Return every line of the listing below unchanged, omitting the pictures.

# # # # # # #

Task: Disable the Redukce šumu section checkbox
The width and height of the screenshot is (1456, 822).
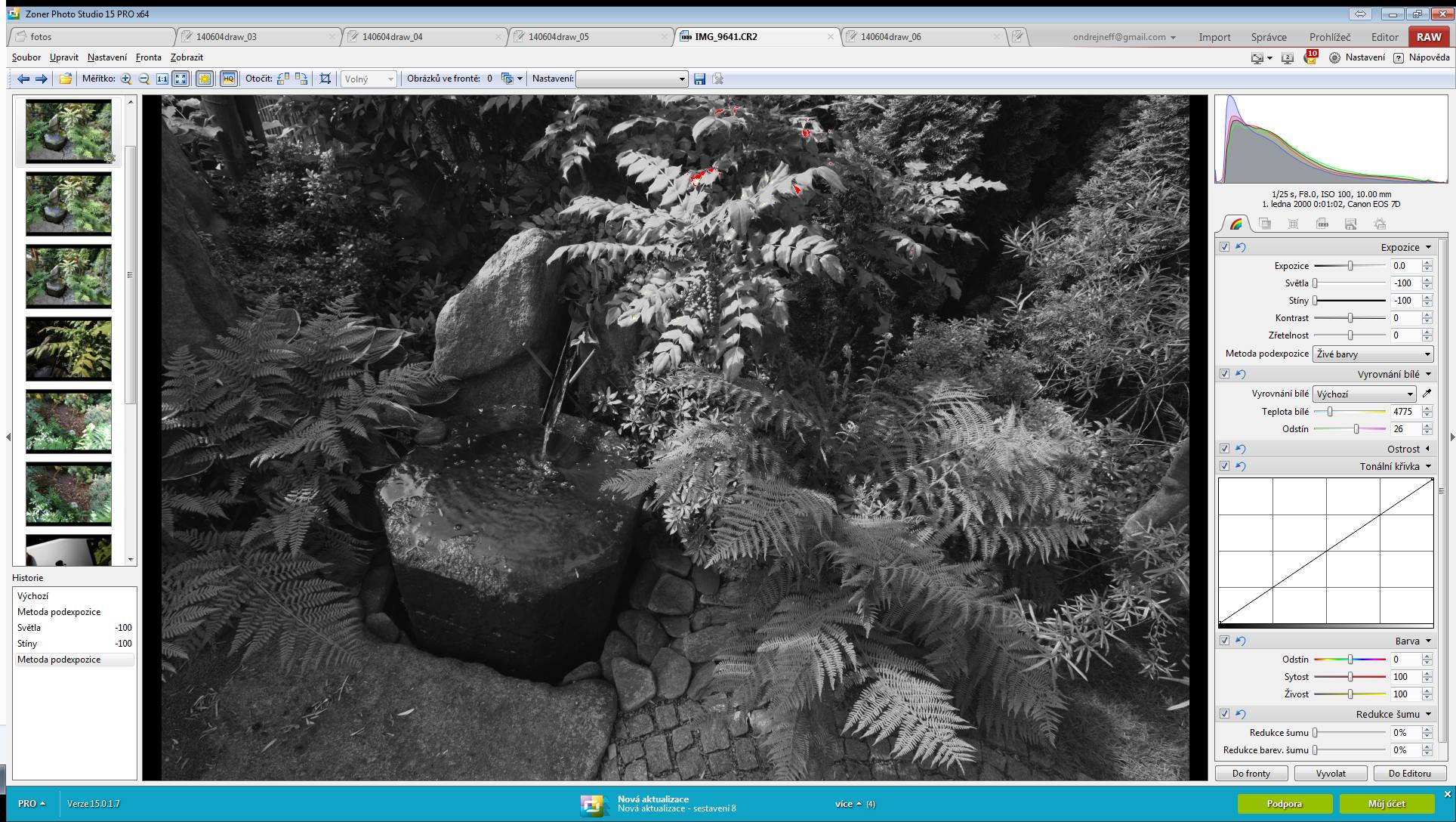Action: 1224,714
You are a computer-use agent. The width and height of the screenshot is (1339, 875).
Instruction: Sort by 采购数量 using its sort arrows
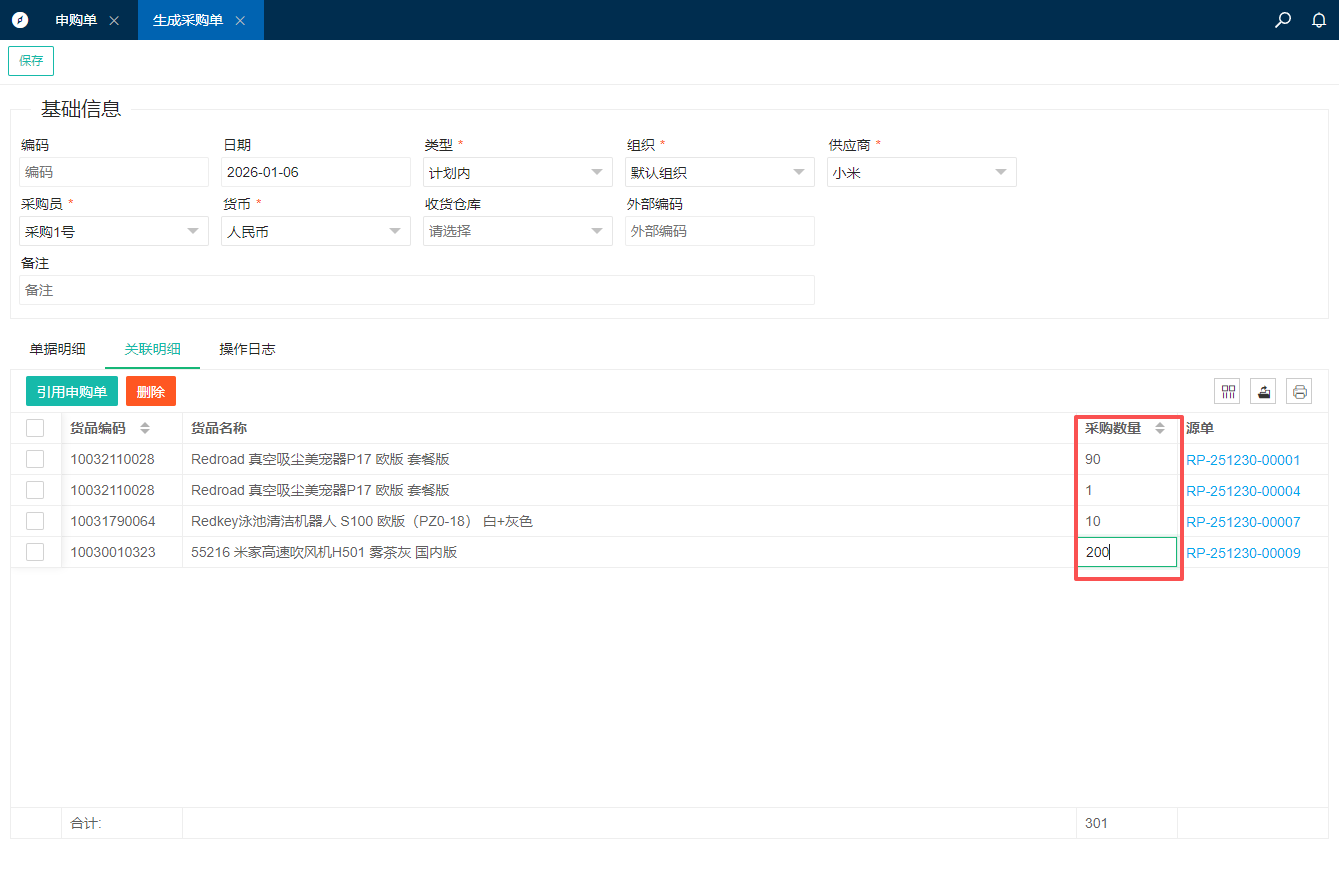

# # # # # # #

== Worked solution ==
Task: Disable the Redukce šumu section checkbox
The width and height of the screenshot is (1456, 822).
Action: 1224,714
You are a computer-use agent. The width and height of the screenshot is (1339, 875).
Instruction: Sort by 采购数量 using its sort arrows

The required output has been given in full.